■ Stated exercise ■
Reproduce word for word the part of the forum thread on the free ZyXEL certification that begins with "## RecklessX (Apr" and continues through "Jim Bob's University.".

:: Text passage

# CERTIFICATIONS!!!!



## Magrocha (Nov 7, 2012)

Hello everybody,I gotta a big and very interesting question about a free certification for you folks out there !!i was doing some research and I found out that there's a free certification.which is ZYXEL ZCNP.i want to know if that is true!?and if anybody ever got it?! And how did it help it on your Career ?!and if it will hell me as an entry level guy in the IT FIELD? Now and if will help me more than regular certifications such as a+ or net+? Any comments would be Appreciated..thanks.
Here is the link :
http://education.zyxel.com/certification.asp


----------



## BosonMichael (Nov 1, 2011)

Considering I've been into computers for over 30 years and working in the IT and certification fields for 15 years... and haven't ever heard of it, I'd say no, it's not gonna help you one bit.


----------



## Rich-M (May 2, 2007)

I can't help but wonder how anything of any real value in the industry can be totally free, I mean how do they pay the bills? So I share my fellow staff member's view here.


----------



## greenbrucelee (Apr 24, 2007)

sounds like a load of BS to me.


----------



## Magrocha (Nov 7, 2012)

Thanks for the reply guys.if anybody knows more information .let me know.ill keep you guys update if I find out something.


----------



## RecklessX (Apr 5, 2013)

The company is called ZyXEL and they seem to focus on offering network solutions to there customers but they do offer a free certification called ZCNP and also ZCNE which must be taken at one if there training locations.

I could not see a possible use in taking there course as they are not a reputable certification company.
Example:
I could simply make a certificate and say you have the JBSB from Jim Bob's University.


----------



## clyde123 (Apr 10, 2008)

ZyXel are a bona fide company. My knowledge of them is their modems, which I've found ok. There are many hardware companies out there who do their own training courses for their own products. And they're entitled to issue certificates that someone has been examined and found competent with their hardware.


----------



## BosonMichael (Nov 1, 2011)

clyde123 said:


> ZyXel are a bona fide company. My knowledge of them is their modems, which I've found ok. There are many hardware companies out there who do their own training courses for their own products. And they're entitled to issue certificates that someone has been examined and found competent with their hardware.


They are indeed a genuine company. The point is that the certification won't help your career, and it's not going to get you a job.


----------

::::
:: Items

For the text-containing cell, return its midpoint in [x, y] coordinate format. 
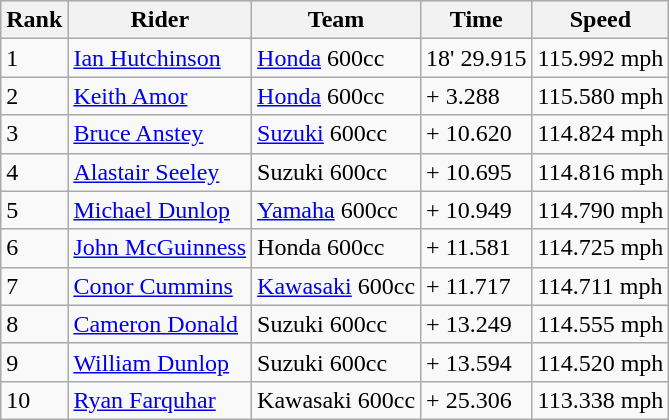
+ 11.717 [476, 286]
7 [34, 286]
114.725 mph [600, 248]
114.824 mph [600, 134]
+ 13.594 [476, 362]
Ryan Farquhar [160, 400]
Team [336, 20]
Michael Dunlop [160, 210]
114.555 mph [600, 324]
Speed [600, 20]
114.816 mph [600, 172]
10 [34, 400]
9 [34, 362]
+ 11.581 [476, 248]
115.992 mph [600, 58]
Keith Amor [160, 96]
3 [34, 134]
114.790 mph [600, 210]
Yamaha 600cc [336, 210]
+ 25.306 [476, 400]
113.338 mph [600, 400]
8 [34, 324]
4 [34, 172]
115.580 mph [600, 96]
Time [476, 20]
Cameron Donald [160, 324]
5 [34, 210]
+ 13.249 [476, 324]
+ 3.288 [476, 96]
Ian Hutchinson [160, 58]
114.711 mph [600, 286]
114.520 mph [600, 362]
+ 10.949 [476, 210]
William Dunlop [160, 362]
Alastair Seeley [160, 172]
2 [34, 96]
6 [34, 248]
Rider [160, 20]
John McGuinness [160, 248]
Conor Cummins [160, 286]
Bruce Anstey [160, 134]
1 [34, 58]
Rank [34, 20]
18' 29.915 [476, 58]
+ 10.620 [476, 134]
+ 10.695 [476, 172]
Output the [x, y] coordinate of the center of the cell containing the given text.  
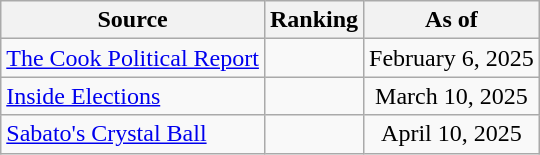
As of [452, 20]
March 10, 2025 [452, 96]
Inside Elections [133, 96]
Sabato's Crystal Ball [133, 134]
February 6, 2025 [452, 58]
April 10, 2025 [452, 134]
Ranking [314, 20]
Source [133, 20]
The Cook Political Report [133, 58]
Extract the (x, y) coordinate from the center of the cell holding the provided text.  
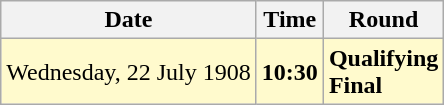
Time (290, 20)
Round (383, 20)
Wednesday, 22 July 1908 (129, 72)
Date (129, 20)
10:30 (290, 72)
QualifyingFinal (383, 72)
Provide the (X, Y) coordinate of the cell's center where the given text is located.  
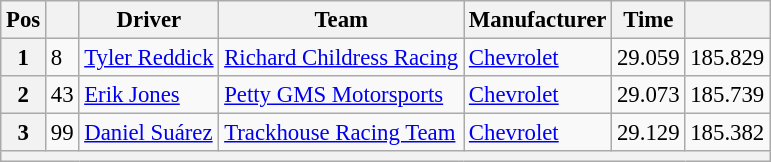
185.829 (728, 58)
185.739 (728, 95)
Pos (24, 20)
1 (24, 58)
185.382 (728, 133)
Time (648, 20)
Erik Jones (149, 95)
3 (24, 133)
8 (62, 58)
29.129 (648, 133)
Daniel Suárez (149, 133)
Manufacturer (538, 20)
Team (342, 20)
29.059 (648, 58)
43 (62, 95)
99 (62, 133)
Trackhouse Racing Team (342, 133)
Petty GMS Motorsports (342, 95)
29.073 (648, 95)
Tyler Reddick (149, 58)
Driver (149, 20)
2 (24, 95)
Richard Childress Racing (342, 58)
Search for the cell housing the specified text and yield its [X, Y] center coordinate. 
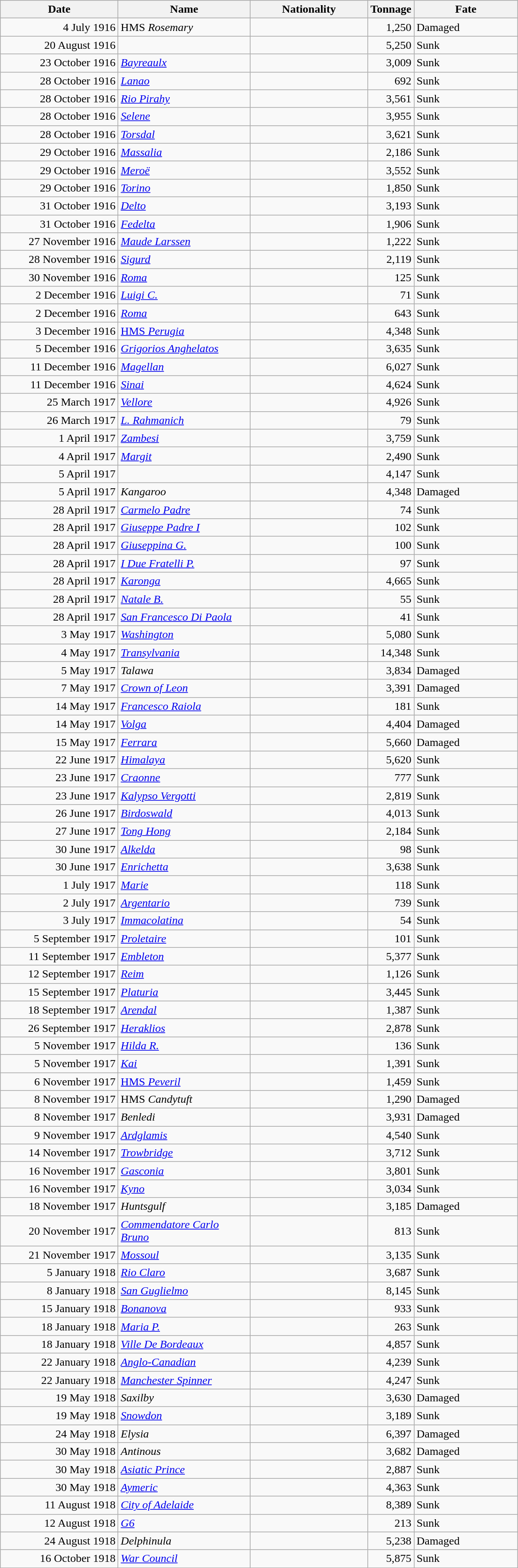
Bonanova [184, 1308]
5 September 1917 [59, 938]
4 July 1916 [59, 27]
1,222 [391, 242]
54 [391, 920]
643 [391, 313]
San Francesco Di Paola [184, 617]
1,906 [391, 224]
Carmelo Padre [184, 509]
Embleton [184, 956]
Zambesi [184, 438]
San Guglielmo [184, 1290]
Huntsgulf [184, 1206]
2,490 [391, 456]
Sigurd [184, 259]
22 June 1917 [59, 759]
Trowbridge [184, 1152]
12 August 1918 [59, 1522]
2,878 [391, 1027]
Kangaroo [184, 491]
18 November 1917 [59, 1206]
1,250 [391, 27]
3,009 [391, 63]
2,119 [391, 259]
Rio Claro [184, 1272]
4,404 [391, 724]
2,819 [391, 795]
Giuseppina G. [184, 545]
4,540 [391, 1135]
14 November 1917 [59, 1152]
2,184 [391, 831]
3,759 [391, 438]
Kai [184, 1063]
Luigi C. [184, 295]
3,189 [391, 1415]
5 May 1917 [59, 670]
G6 [184, 1522]
Maria P. [184, 1325]
79 [391, 420]
I Due Fratelli P. [184, 563]
Kalypso Vergotti [184, 795]
1,290 [391, 1099]
4,247 [391, 1379]
777 [391, 777]
3,834 [391, 670]
Craonne [184, 777]
Transylvania [184, 652]
4,665 [391, 581]
1,126 [391, 974]
Manchester Spinner [184, 1379]
4,857 [391, 1343]
181 [391, 706]
Argentario [184, 902]
Washington [184, 634]
213 [391, 1522]
3,561 [391, 99]
HMS Candytuft [184, 1099]
3,034 [391, 1188]
Hilda R. [184, 1045]
Reim [184, 974]
30 November 1916 [59, 277]
263 [391, 1325]
Mossoul [184, 1254]
Rio Pirahy [184, 99]
23 October 1916 [59, 63]
Ardglamis [184, 1135]
Volga [184, 724]
3,630 [391, 1397]
Francesco Raiola [184, 706]
15 May 1917 [59, 741]
8,145 [391, 1290]
Massalia [184, 152]
Gasconia [184, 1170]
1 April 1917 [59, 438]
Bayreaulx [184, 63]
Crown of Leon [184, 688]
Saxilby [184, 1397]
Tonnage [391, 9]
Antinous [184, 1451]
9 November 1917 [59, 1135]
3,135 [391, 1254]
3,638 [391, 867]
Nationality [309, 9]
74 [391, 509]
Selene [184, 116]
Ville De Bordeaux [184, 1343]
933 [391, 1308]
692 [391, 81]
3,687 [391, 1272]
HMS Perugia [184, 331]
Delto [184, 206]
14,348 [391, 652]
55 [391, 599]
24 May 1918 [59, 1433]
Benledi [184, 1117]
4,926 [391, 402]
8,389 [391, 1504]
Immacolatina [184, 920]
5 December 1916 [59, 349]
Elysia [184, 1433]
4,013 [391, 813]
3,193 [391, 206]
Platuria [184, 991]
3,682 [391, 1451]
25 March 1917 [59, 402]
20 August 1916 [59, 45]
27 November 1916 [59, 242]
2,186 [391, 152]
21 November 1917 [59, 1254]
Lanao [184, 81]
1,391 [391, 1063]
Maude Larssen [184, 242]
12 September 1917 [59, 974]
4 May 1917 [59, 652]
Sinai [184, 384]
Snowdon [184, 1415]
136 [391, 1045]
Birdoswald [184, 813]
24 August 1918 [59, 1540]
Aymeric [184, 1486]
3,552 [391, 170]
Margit [184, 456]
1,387 [391, 1009]
11 September 1917 [59, 956]
4,363 [391, 1486]
3,801 [391, 1170]
2,887 [391, 1469]
Tong Hong [184, 831]
HMS Rosemary [184, 27]
3,445 [391, 991]
War Council [184, 1558]
100 [391, 545]
Meroë [184, 170]
71 [391, 295]
Date [59, 9]
20 November 1917 [59, 1230]
1 July 1917 [59, 884]
5,620 [391, 759]
5,080 [391, 634]
1,850 [391, 188]
Magellan [184, 366]
3,635 [391, 349]
Asiatic Prince [184, 1469]
97 [391, 563]
Marie [184, 884]
98 [391, 849]
3 July 1917 [59, 920]
Kyno [184, 1188]
3,185 [391, 1206]
HMS Peveril [184, 1081]
2 July 1917 [59, 902]
Delphinula [184, 1540]
4 April 1917 [59, 456]
18 September 1917 [59, 1009]
15 January 1918 [59, 1308]
Natale B. [184, 599]
3 May 1917 [59, 634]
3 December 1916 [59, 331]
Anglo-Canadian [184, 1361]
Enrichetta [184, 867]
City of Adelaide [184, 1504]
Alkelda [184, 849]
28 November 1916 [59, 259]
Karonga [184, 581]
Ferrara [184, 741]
8 January 1918 [59, 1290]
Talawa [184, 670]
16 October 1918 [59, 1558]
102 [391, 527]
Heraklios [184, 1027]
3,621 [391, 134]
3,955 [391, 116]
11 August 1918 [59, 1504]
5,250 [391, 45]
101 [391, 938]
Arendal [184, 1009]
Torsdal [184, 134]
5,660 [391, 741]
813 [391, 1230]
26 September 1917 [59, 1027]
26 March 1917 [59, 420]
5,377 [391, 956]
Fate [465, 9]
3,931 [391, 1117]
4,239 [391, 1361]
15 September 1917 [59, 991]
4,147 [391, 473]
Commendatore Carlo Bruno [184, 1230]
5,238 [391, 1540]
Fedelta [184, 224]
Grigorios Anghelatos [184, 349]
5,875 [391, 1558]
3,391 [391, 688]
Vellore [184, 402]
7 May 1917 [59, 688]
Torino [184, 188]
3,712 [391, 1152]
26 June 1917 [59, 813]
41 [391, 617]
739 [391, 902]
1,459 [391, 1081]
27 June 1917 [59, 831]
4,624 [391, 384]
118 [391, 884]
Himalaya [184, 759]
L. Rahmanich [184, 420]
125 [391, 277]
5 January 1918 [59, 1272]
6,027 [391, 366]
6,397 [391, 1433]
Name [184, 9]
Proletaire [184, 938]
Giuseppe Padre I [184, 527]
6 November 1917 [59, 1081]
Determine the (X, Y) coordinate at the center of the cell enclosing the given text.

::::

■ Reply to the task ■
## RecklessX (Apr 5, 2013)

The company is called ZyXEL and they seem to focus on offering network solutions to there customers but they do offer a free certification called ZCNP and also ZCNE which must be taken at one if there training locations.

I could not see a possible use in taking there course as they are not a reputable certification company.
Example:
I could simply make a certificate and say you have the JBSB from Jim Bob's University.